Human Rights Groups Accuse Mexican Police of Brutality,
Torture

MEXICO CITY -- Secretary of State Hillary Rodham Clinton toured a
Mexican police academy Thursday to show support for law enforcement as
the United States gets more deeply involved in Mexico's bloody war
against drug cartels.

A few hours after she left for Monterrey, federal police held a news
conference to show five drug suspects -- two with severe bruises on
their face -- in the same hangar Clinton had just visited. One man had
an eye nearly swollen shut.

Luis Cardenas, head of intelligence for the Federal Preventative
Police, said the men had confessed to being Zetas, hit men for the
Gulf Cartel.

Cardenas said the suspects had been hurt while resisting arrest after
a shootout that killed a police officer in the central state of
Hidalgo. He refused to give details.

Police identified the men as Daniel Viveros Garcia, 41, and Usiel
Vargas Gonzalez, 31.

Later Thursday, Clinton wrapped up her two-day trip to Mexico by
talking with university students in Monterrey, a city two hours south
of Texas that has been caught up in the wave of drug-related violence
that claimed more than 6,300 lives last year.

"The United States recognizes that drug trafficking is not only
Mexico's problem. It is also America's problem," she told the students.

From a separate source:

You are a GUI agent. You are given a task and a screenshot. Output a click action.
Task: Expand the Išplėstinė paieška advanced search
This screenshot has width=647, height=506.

The United States has already pledged about $1.4 billion to help
Mexico fight the cartels, and this week, it announced a raft of new
border-security measures.

As the United States ramps up its involvement, Mexico's National
Commission on Human Rights and other groups say the Mexican government
is committing police brutality, torturing confessions out of suspects
and trampling civil rights.

A U.S. State Department report last month on human rights in Mexico
even noted the problem: "Cruel treatment and physical abuse in
particular continued to be a serious problem, particularly among state
and local law enforcement elements."

Police frequently beat confessions out of suspects, said Benjamin
Laureano, president of Mexico's Front for Human Rights. "The
authorities do this because they don't have the training, or the
technical and scientific skills they need to build investigations,"
Laureano said.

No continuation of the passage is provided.